Helen is the bigger challenge.  On one hand, she wants to be healthy and knows we are right about processed foods.  Then somethings clicks over and she wants Oreos and pizza.......  So, I need to find a way to make it work.  I've been trying for years and coming up with nothing.  Plus all this darn ice/snow/freezing temps are getting to me...... haven't been to the gym in a month!

So another big part of my problem is alack of schedule and order.  I have kinda given up trying to have a routine and a clean house because it has felt like fighting a losing battle.  But I know I need to put on the big girl panties and be the adult, even if everyone hates me for it.  No more hitting the snooze bar and staying in bed until the last minute (because this cheats me out of time to take care of dishes and have a clean living room).  And an amazing thing happened yesterday.  I scrubbed the kitchen and my child commented on it and put all his dishes in the dishwasher!!!!!!

And clutter- OH MY GOD, the CLUTTER!  I know you cannot organize clutter.  You end up just moving it around, but I have not been on top of it for some time now and it has taken on a life of its own.  Recently I painted Helen's room.
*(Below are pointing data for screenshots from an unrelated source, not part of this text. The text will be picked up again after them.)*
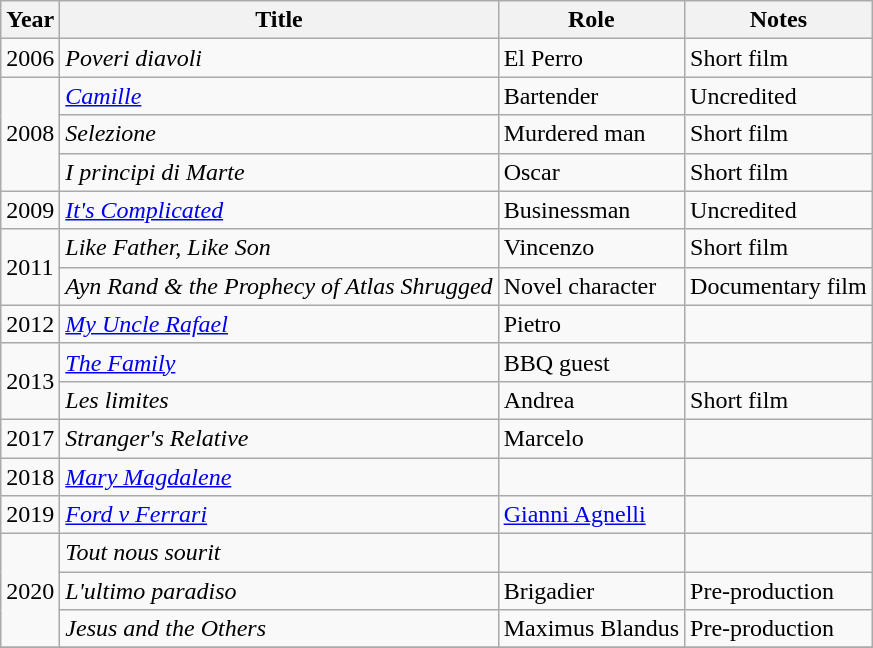
Oscar [591, 172]
Marcelo [591, 438]
2018 [30, 477]
Selezione [279, 134]
Maximus Blandus [591, 629]
Brigadier [591, 591]
Notes [779, 20]
Poveri diavoli [279, 58]
Camille [279, 96]
Year [30, 20]
El Perro [591, 58]
L'ultimo paradiso [279, 591]
BBQ guest [591, 362]
My Uncle Rafael [279, 324]
Jesus and the Others [279, 629]
Role [591, 20]
Businessman [591, 210]
I principi di Marte [279, 172]
Les limites [279, 400]
2011 [30, 267]
The Family [279, 362]
Title [279, 20]
It's Complicated [279, 210]
Novel character [591, 286]
Ayn Rand & the Prophecy of Atlas Shrugged [279, 286]
2019 [30, 515]
2012 [30, 324]
Ford v Ferrari [279, 515]
2017 [30, 438]
Murdered man [591, 134]
Pietro [591, 324]
Andrea [591, 400]
Tout nous sourit [279, 553]
Bartender [591, 96]
Mary Magdalene [279, 477]
2020 [30, 591]
Gianni Agnelli [591, 515]
Stranger's Relative [279, 438]
2006 [30, 58]
Documentary film [779, 286]
Vincenzo [591, 248]
2008 [30, 134]
2013 [30, 381]
2009 [30, 210]
Like Father, Like Son [279, 248]
Pinpoint the cell where the given text exists, returning its (X, Y) midpoint coordinate. 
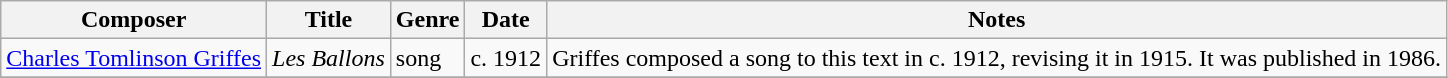
Title (329, 20)
Composer (134, 20)
Date (506, 20)
Charles Tomlinson Griffes (134, 58)
c. 1912 (506, 58)
song (428, 58)
Les Ballons (329, 58)
Genre (428, 20)
Notes (997, 20)
Griffes composed a song to this text in c. 1912, revising it in 1915. It was published in 1986. (997, 58)
For the text-containing cell, return its midpoint in [x, y] coordinate format. 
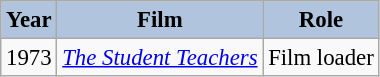
Film loader [321, 58]
1973 [29, 58]
Role [321, 20]
The Student Teachers [160, 58]
Year [29, 20]
Film [160, 20]
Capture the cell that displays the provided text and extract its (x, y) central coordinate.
When we did this,I packed up everything and took it from her room.  We only put back the things she wanted to keep.  I set up a 4 cube unit next to her bed to serve as a night stand and storage for her art and camera supplies.  I purchased a rolling cart for her lotions, perfumes, etc.  I organized her jewelry and clothes- I think I need to specialize in setting up functional spaces for the unfunctional, lol.  It has been so easy to keep clean.  The only room in the house, mind you, but got to start somewhere.